We talked and talked about nothing—
though nothing, I know, doesn’t truly exist.
From the silence between syllables,
I pulled a thread of gold:
the curve of your mouth as you spoke,
the warmth hidden in idle words, your jokes.
We talked and talked.
I thought—how strange, how cruel—
when two hearts want to touch
but language betrays them.
My heart reached out—
but my tongue stayed caged,
wrapped in barbed wire
even your gentleness couldn’t unwind.
Still, we filled the space
with the sound of trying.
I said—clumsy, quiet—
"In four months, I’ll miss this."
The way we spoke of nothing,
and somehow meant everything.
I said—
"In four months,
we will not meet again."
And time,
so full of chances,
slipped through our open hands.
Maybe we should have been more careful with time.

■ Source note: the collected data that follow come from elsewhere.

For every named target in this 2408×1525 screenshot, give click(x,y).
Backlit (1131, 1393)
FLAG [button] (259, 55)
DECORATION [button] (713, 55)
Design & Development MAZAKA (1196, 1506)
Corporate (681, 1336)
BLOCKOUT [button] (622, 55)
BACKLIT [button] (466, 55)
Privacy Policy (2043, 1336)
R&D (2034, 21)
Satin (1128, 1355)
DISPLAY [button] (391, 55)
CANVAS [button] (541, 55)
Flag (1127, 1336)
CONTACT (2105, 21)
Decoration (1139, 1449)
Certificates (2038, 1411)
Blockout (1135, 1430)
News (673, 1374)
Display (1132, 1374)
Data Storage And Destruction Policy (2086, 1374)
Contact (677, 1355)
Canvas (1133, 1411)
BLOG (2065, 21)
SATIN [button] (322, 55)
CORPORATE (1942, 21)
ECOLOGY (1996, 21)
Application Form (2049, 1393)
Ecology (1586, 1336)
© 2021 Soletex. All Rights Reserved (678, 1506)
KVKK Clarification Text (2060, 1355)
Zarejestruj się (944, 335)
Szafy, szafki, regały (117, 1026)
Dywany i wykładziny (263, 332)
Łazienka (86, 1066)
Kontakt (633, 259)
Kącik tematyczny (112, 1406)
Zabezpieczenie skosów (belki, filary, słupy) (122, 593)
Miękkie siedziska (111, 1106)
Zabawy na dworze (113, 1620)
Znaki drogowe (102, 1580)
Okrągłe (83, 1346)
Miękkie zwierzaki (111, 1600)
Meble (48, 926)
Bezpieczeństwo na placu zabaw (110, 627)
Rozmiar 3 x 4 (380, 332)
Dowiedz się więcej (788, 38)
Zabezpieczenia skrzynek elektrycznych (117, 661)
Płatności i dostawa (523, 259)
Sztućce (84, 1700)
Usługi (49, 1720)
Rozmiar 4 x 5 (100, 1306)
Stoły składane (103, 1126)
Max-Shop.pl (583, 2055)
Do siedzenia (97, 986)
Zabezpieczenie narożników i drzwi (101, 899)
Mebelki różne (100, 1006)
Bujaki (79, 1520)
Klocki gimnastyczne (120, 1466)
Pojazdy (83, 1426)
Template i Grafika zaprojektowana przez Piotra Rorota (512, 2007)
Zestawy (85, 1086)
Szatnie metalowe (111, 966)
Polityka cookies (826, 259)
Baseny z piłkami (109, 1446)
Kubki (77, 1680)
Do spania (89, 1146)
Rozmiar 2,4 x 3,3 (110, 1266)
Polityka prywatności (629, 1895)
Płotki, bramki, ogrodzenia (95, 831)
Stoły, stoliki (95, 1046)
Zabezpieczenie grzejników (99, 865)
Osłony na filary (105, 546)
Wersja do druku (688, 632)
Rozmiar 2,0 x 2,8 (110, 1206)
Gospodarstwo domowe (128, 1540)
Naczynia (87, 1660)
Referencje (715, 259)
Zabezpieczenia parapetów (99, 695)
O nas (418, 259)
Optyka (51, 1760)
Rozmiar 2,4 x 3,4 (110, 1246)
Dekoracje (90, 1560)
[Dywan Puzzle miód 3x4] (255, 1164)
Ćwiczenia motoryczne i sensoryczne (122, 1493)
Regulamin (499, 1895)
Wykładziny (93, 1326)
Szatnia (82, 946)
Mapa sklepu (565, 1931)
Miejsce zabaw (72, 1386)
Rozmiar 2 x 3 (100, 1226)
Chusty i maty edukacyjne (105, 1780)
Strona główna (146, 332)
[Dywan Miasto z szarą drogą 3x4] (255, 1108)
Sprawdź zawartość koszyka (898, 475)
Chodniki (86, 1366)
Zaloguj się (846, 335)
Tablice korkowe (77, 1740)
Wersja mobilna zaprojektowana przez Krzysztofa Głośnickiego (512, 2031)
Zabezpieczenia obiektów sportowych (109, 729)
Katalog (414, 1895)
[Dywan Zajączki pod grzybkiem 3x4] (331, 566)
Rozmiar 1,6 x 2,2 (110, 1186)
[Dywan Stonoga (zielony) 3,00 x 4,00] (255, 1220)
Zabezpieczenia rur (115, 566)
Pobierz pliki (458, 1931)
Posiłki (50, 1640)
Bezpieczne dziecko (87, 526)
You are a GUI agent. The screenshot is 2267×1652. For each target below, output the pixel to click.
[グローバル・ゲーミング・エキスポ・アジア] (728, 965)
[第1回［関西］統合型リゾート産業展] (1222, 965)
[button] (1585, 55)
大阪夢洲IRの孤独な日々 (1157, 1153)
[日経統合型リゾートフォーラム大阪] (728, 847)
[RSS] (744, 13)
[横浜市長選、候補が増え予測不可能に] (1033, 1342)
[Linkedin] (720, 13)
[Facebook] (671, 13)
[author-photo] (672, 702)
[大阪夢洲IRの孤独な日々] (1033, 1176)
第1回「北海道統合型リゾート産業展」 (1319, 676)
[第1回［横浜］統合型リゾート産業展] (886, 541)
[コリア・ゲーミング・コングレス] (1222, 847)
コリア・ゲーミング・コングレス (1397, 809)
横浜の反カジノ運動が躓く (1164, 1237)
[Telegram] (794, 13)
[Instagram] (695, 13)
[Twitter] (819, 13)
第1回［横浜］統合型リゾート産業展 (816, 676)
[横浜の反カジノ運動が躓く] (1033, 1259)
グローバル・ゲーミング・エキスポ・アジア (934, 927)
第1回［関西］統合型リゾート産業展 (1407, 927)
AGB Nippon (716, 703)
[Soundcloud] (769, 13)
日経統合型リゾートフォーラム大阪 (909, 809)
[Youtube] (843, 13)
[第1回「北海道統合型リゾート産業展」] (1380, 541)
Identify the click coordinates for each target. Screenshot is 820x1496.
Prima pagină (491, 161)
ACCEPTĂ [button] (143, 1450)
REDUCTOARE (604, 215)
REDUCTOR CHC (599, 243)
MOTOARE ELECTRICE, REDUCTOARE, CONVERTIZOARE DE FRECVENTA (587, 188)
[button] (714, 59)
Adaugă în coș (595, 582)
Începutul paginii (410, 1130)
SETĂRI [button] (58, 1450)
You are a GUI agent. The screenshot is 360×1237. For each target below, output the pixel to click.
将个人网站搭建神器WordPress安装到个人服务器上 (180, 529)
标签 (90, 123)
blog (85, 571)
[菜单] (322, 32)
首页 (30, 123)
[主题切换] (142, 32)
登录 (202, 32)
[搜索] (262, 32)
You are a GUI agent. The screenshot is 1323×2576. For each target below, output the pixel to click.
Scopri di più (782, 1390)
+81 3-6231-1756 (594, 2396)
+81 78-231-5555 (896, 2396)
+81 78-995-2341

Maybe we shouldn’t have tried to outrun it—
because now I know,
it runs faster than we do.
I know I waited
before turning the lamp off,
wading in the dark, knowing—
there will be others,
but none like you.
I will search for your scent
in the house of strangers.
I will chase silhouettes on the wall,
and talk with others about nothing—
searching for someone akin to you.
As I recall
how you said nothing,
I learned this:
it carries regrets—
hundreds of them—
and I hoarded more.
Silence folded around us
like a closing book.
I will regret
learning the alphabet,
curse the language I was born with,
burn my tongue
with all I never said.
And maybe, just maybe—
instead of nothing,
I should have said:
"I love the nothingness we share."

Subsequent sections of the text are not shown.